▸ PROBLEM TO WORK ON: Print exactly the lines below between the line containing "Click the Auto Del trash icon" and the line containing "461x1002 pixels.", counting both of those lines. Leave pictures out.
-- Opening Marker --
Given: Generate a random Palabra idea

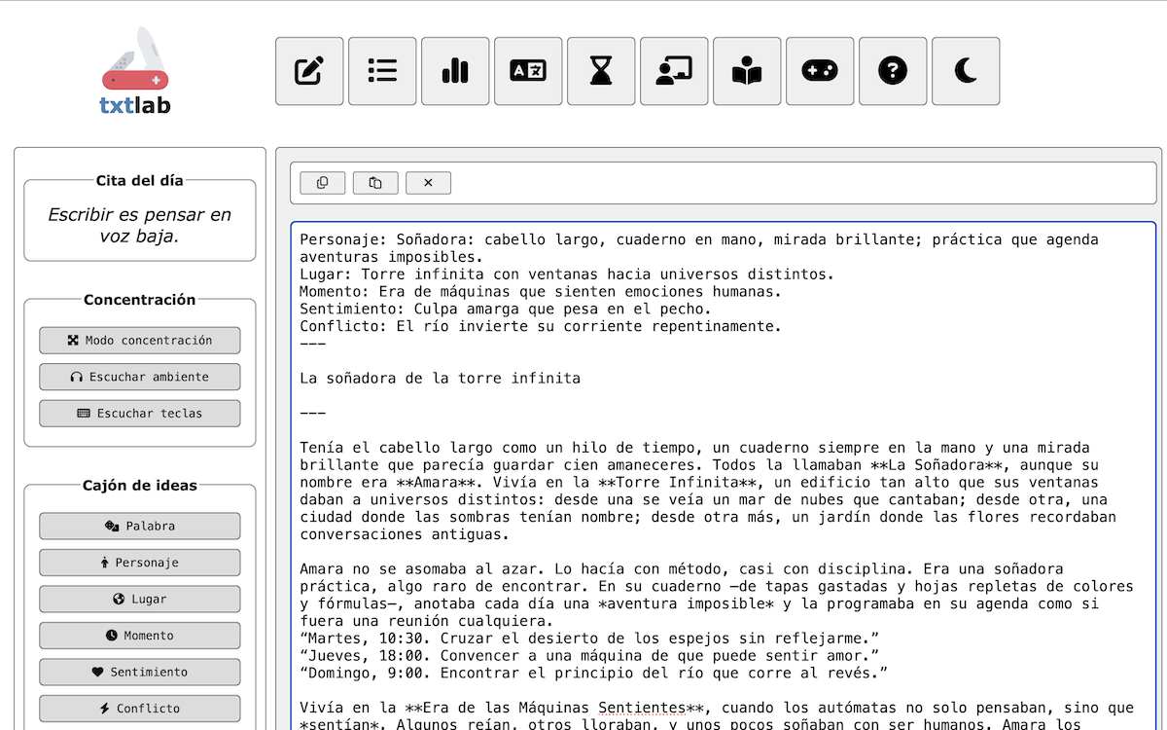Looking at the screenshot, I should pos(140,526).
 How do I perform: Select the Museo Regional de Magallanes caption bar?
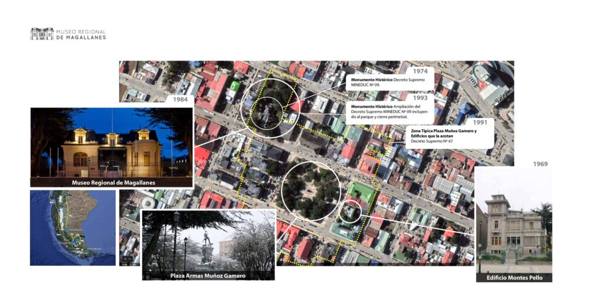click(111, 182)
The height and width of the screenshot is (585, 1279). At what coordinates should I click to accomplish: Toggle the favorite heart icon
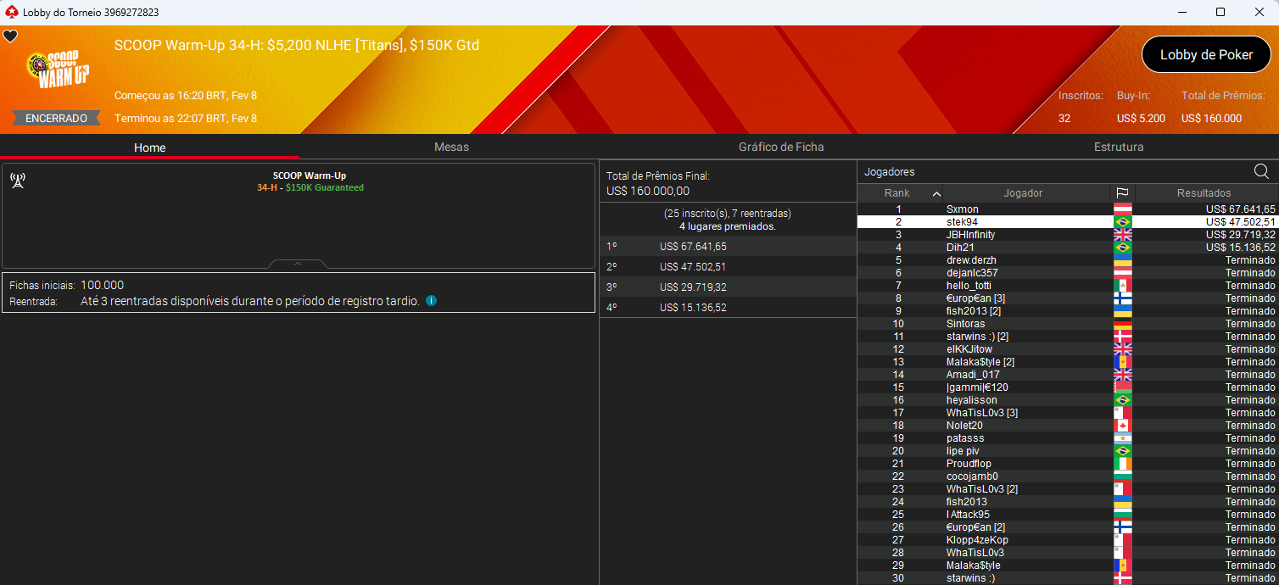coord(10,36)
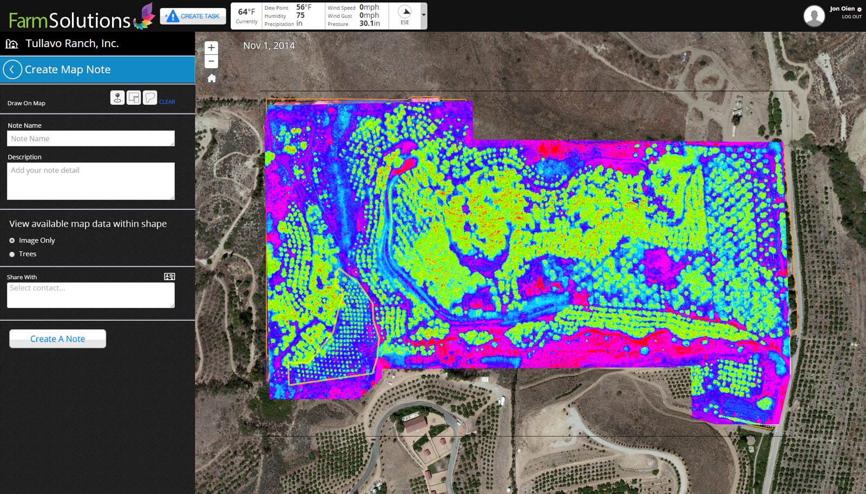The height and width of the screenshot is (494, 866).
Task: Zoom out on the map
Action: tap(212, 61)
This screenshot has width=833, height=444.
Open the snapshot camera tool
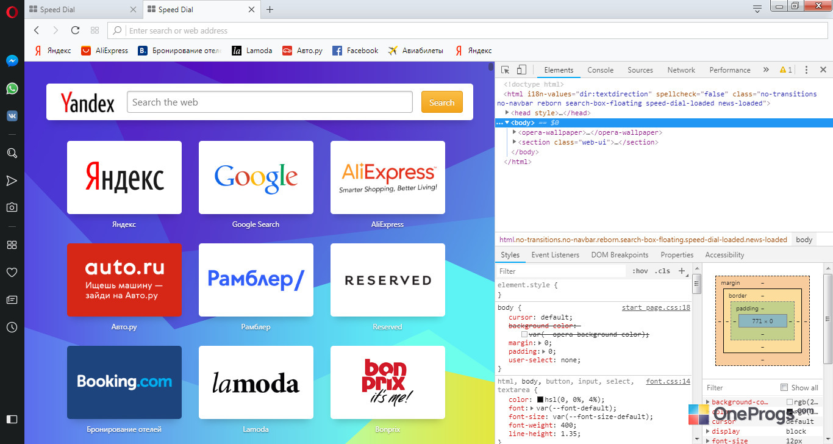tap(12, 207)
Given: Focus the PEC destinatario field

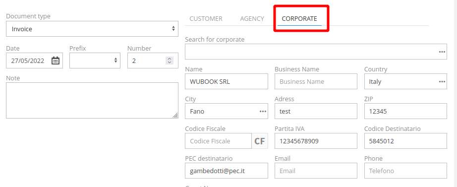Looking at the screenshot, I should 227,171.
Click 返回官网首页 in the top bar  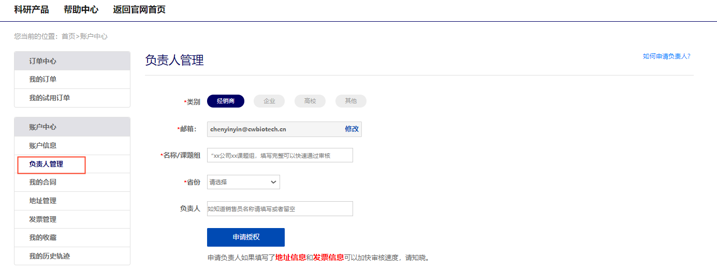click(x=139, y=9)
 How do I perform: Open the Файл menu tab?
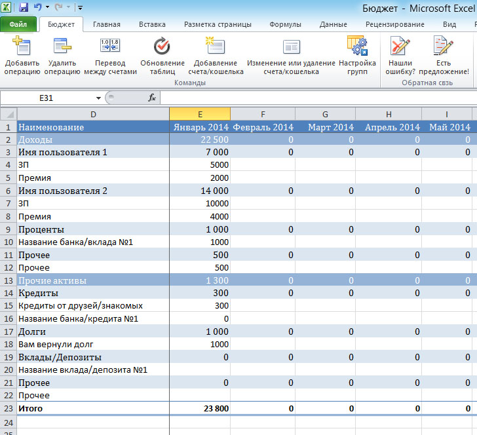click(18, 24)
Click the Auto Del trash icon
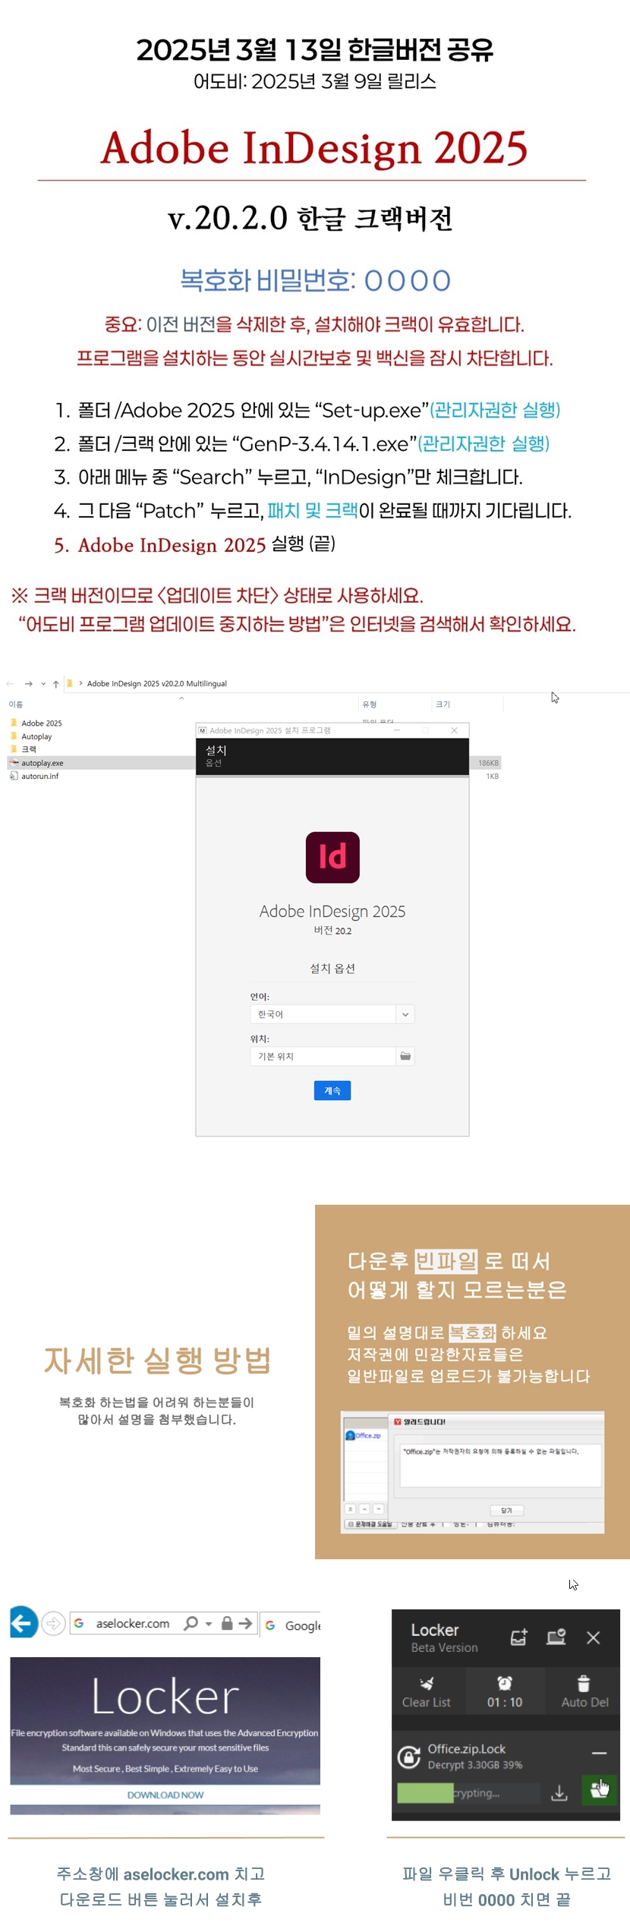Screen dimensions: 630x1932 584,1683
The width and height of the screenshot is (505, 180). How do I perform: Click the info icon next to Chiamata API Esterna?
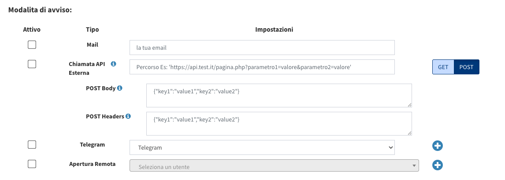[x=113, y=64]
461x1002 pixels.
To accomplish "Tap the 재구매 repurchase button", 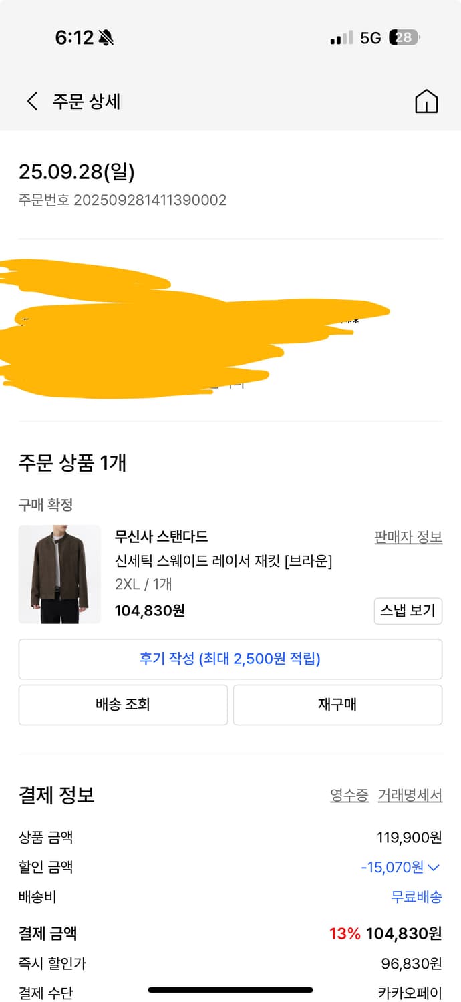I will coord(337,705).
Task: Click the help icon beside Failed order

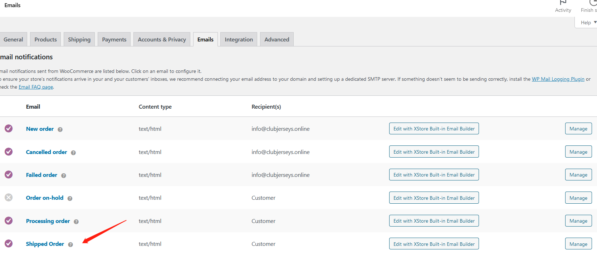Action: click(64, 175)
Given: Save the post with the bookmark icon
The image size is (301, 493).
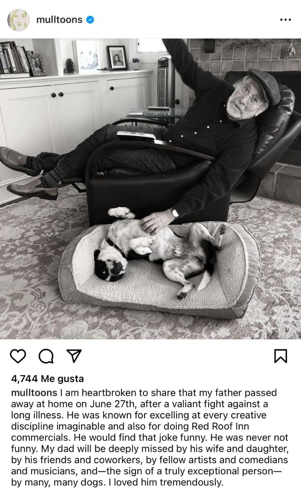Looking at the screenshot, I should click(x=280, y=356).
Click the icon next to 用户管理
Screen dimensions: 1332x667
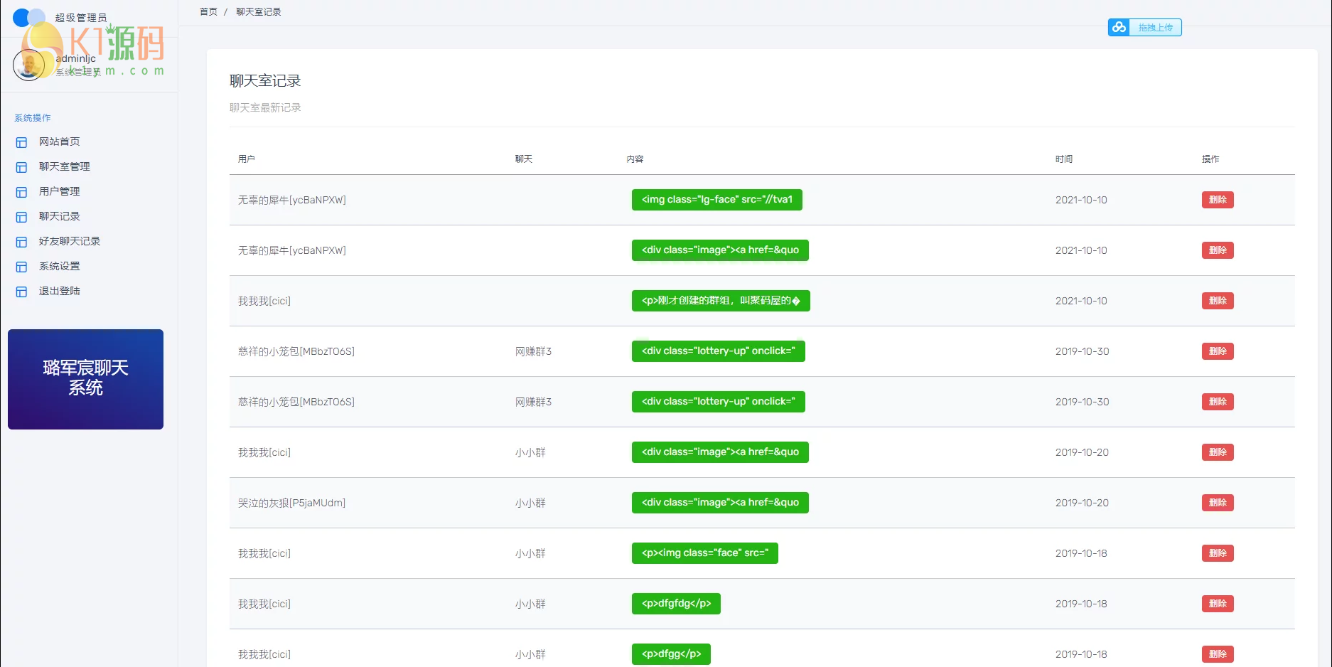[x=21, y=192]
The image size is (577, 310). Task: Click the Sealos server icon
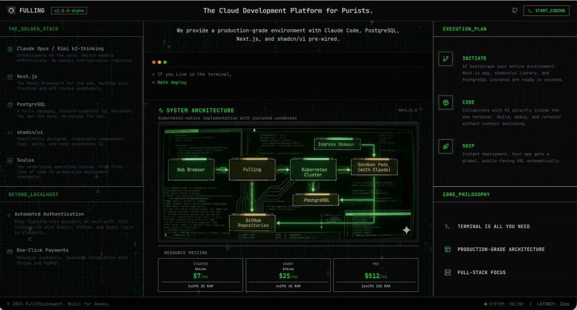pos(10,160)
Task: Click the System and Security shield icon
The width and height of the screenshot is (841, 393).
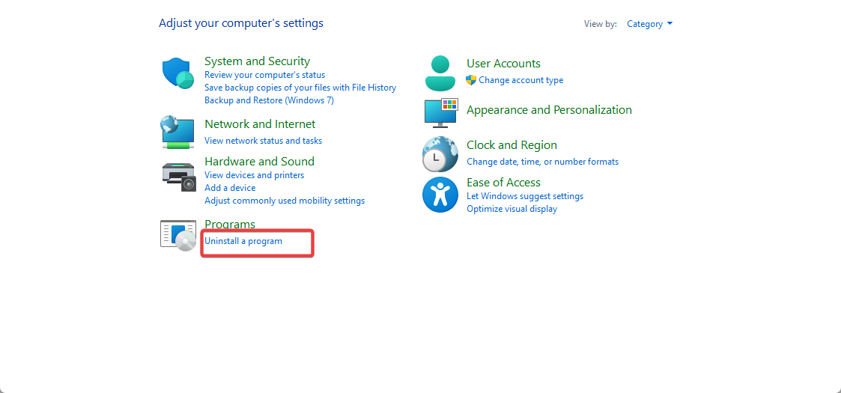Action: [178, 73]
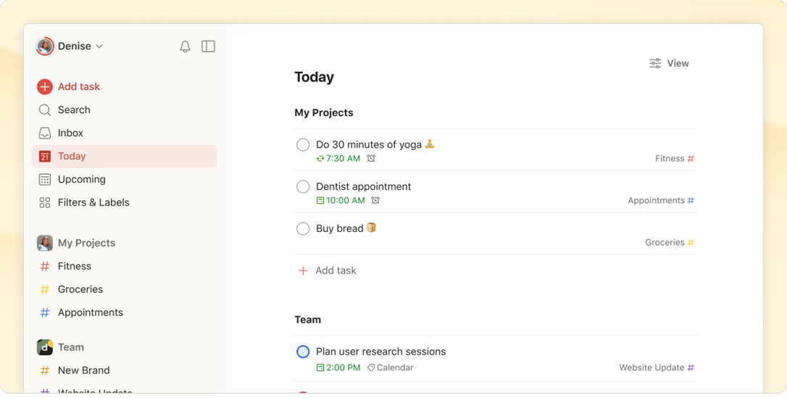Select the Today view in sidebar
The height and width of the screenshot is (398, 787).
[x=125, y=156]
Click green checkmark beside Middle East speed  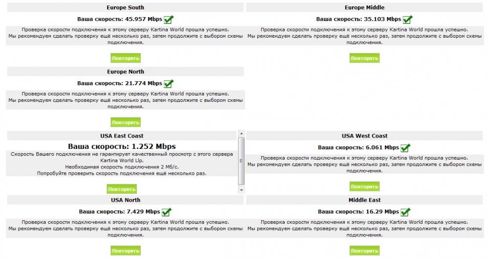point(405,212)
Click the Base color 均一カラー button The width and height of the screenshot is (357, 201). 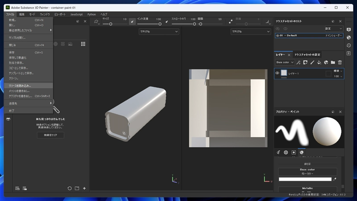pyautogui.click(x=307, y=172)
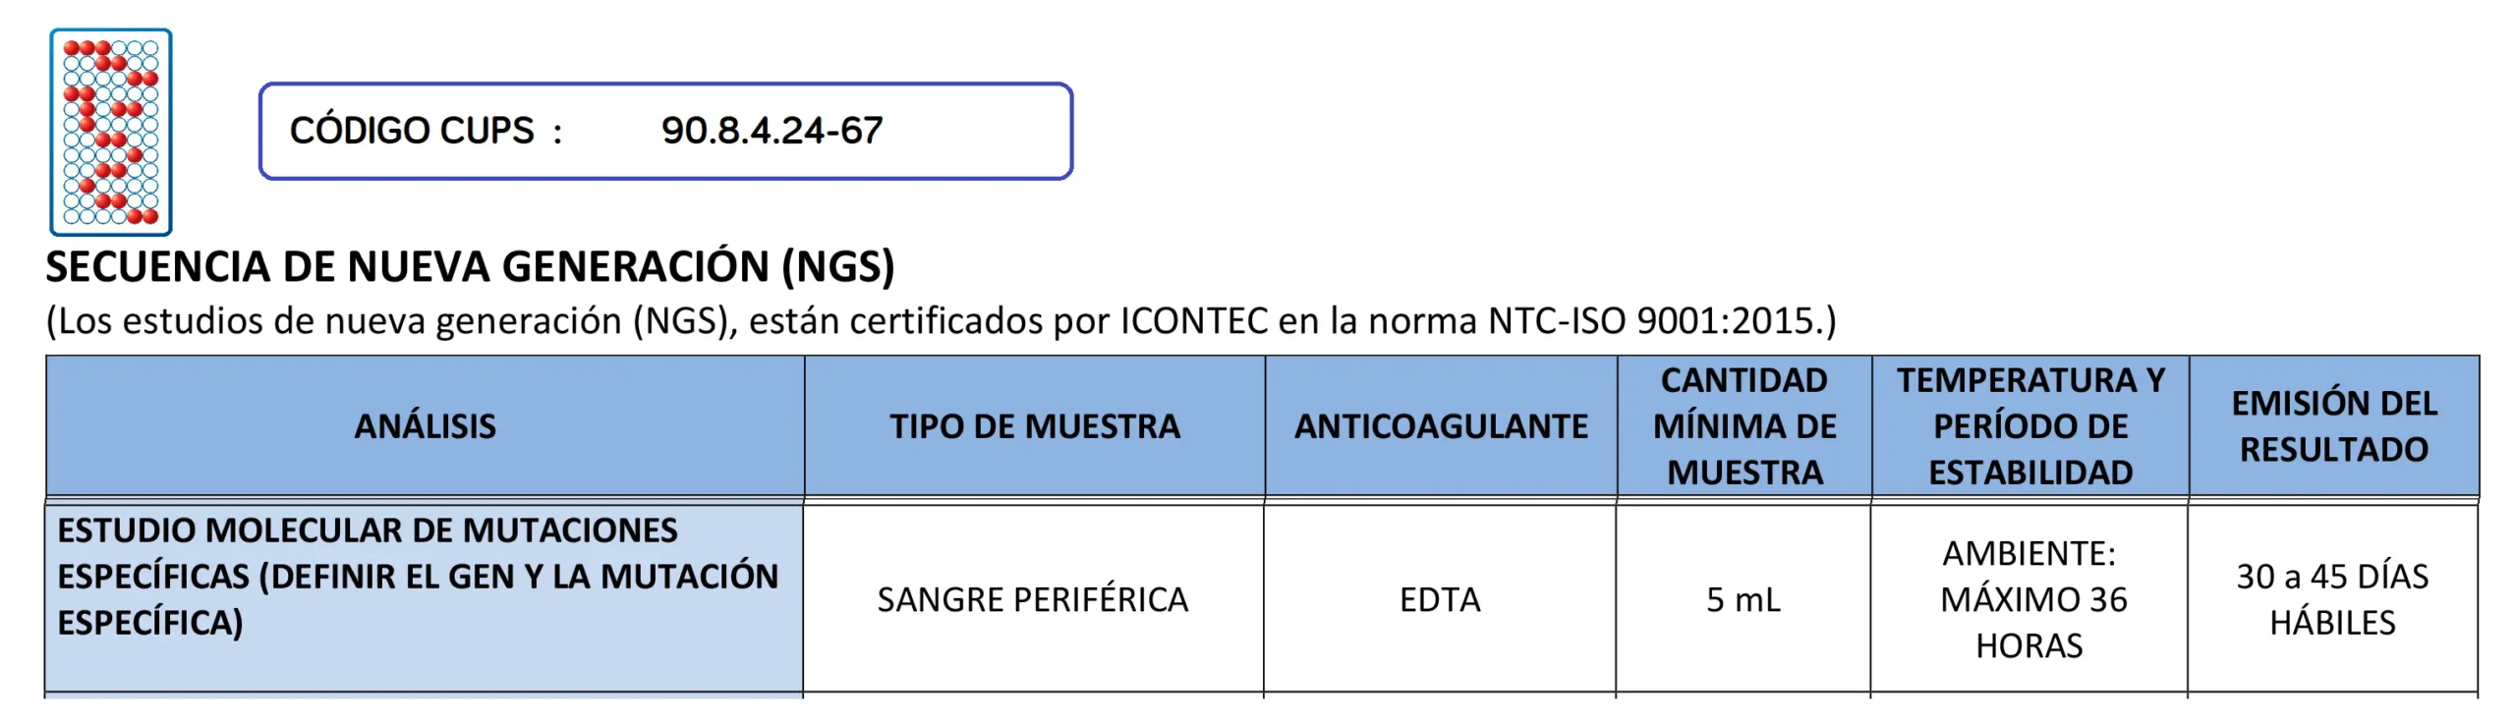Click the EDTA anticoagulant cell

(1440, 599)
-- Closing Marker --
▸ TASK ANSWER:
Click the Auto Del trash icon
Screen dimensions: 630x1932 584,1683
The width and height of the screenshot is (505, 180). How do I perform: Click the info icon next to Chiamata API Esterna?
[x=113, y=64]
461x1002 pixels.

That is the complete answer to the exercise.